Gagan Baderiya later replaced Tejaswi as the composer for the film. Speaking about the plot of the film, director Shetty stated that "eighty percent of the film is set during one night at a fictional place named Kondana in Bengaluru" and that "the events of that night, taking place in this mythical setting, promise answers to many questions." He added that the film had a hyperlink narrative, and expanded on the plot saying that it comprised "four layers to the story". He added, "Vijay Raghavendra as the cop, Bhavana Menon as Assistant Commissioner of Police and Kushee Ravi as a doctor at a government hospital fuel the storyline."

== Soundtrack ==

Gagan Baderiya, who previously scored for Seetharam Benoy Case No. 18 (2021), composed the film's background and scored for its soundtrack.

Track listing
| No. | Title | Lyrics | Artist(s) | Length |
|---|---|---|---|---|
| 1. | "Neene Neene Ee Yedeyalli" | Pramod Marvante | Ashok shetty, Madhuri Sheshadri | 1:35 |
| 2. | "Naa Geechida" | Vishwajith Rao | Venkatesh D C | 3:20 |

== Release ==

=== Theatrical ===
The film was released on 26 February 2024 in limited screens across Karnataka.
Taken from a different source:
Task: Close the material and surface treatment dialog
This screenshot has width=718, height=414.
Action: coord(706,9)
The film had a slow start at the box office and had a decent run but could not make a mark.

=== Home media ===
The film made its digital debut on 28 March 2024 on Amazon Prime Video in Kannada and Malayalam languages.

== Reception ==
The film opened to positive reviews with praise towards direction, music, and cinematography. A critic from The Times of India rated the film 3 1/2 and wrote that "Case of Kondana is a finely crafted suspense thriller, executed to near perfection. The movie sure has its flaws, but this multi-dimensional story with interesting intercuts sure evokes intrigue".

A critic from Bangalore Mirror rated the film three out of five stars and wrote that "All in all, it is worth a watch for all audiences".
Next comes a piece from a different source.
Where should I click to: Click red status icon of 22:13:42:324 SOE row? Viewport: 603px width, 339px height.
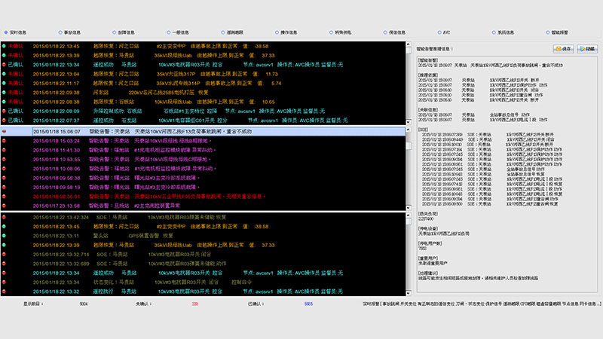[4, 216]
A critic from The New Indian Express wrote that "Devi Prasad Shetty excels in creating a gripping atmosphere, seamlessly intertwining multiple storylines within the plot contributing to the complexity of the case; Despite a few predictable moments, the overall strength of the film shines through in its robust performances".

A critic from Times Now wrote that "Devi Prasad Shetty's direction is commendable, creating a visually engaging experience with crisp cinematography that captures the essence of Kondana".

A critic from Deccan Herald wrote that "Case of Kondana is intense and realistic and handles a thriller with aplomb. Watch it for a fresh experience".

A critic from The Hindu wrote that "Case of Kondana may not become a classic, but you don’t mind as the pluses outweigh the minuses".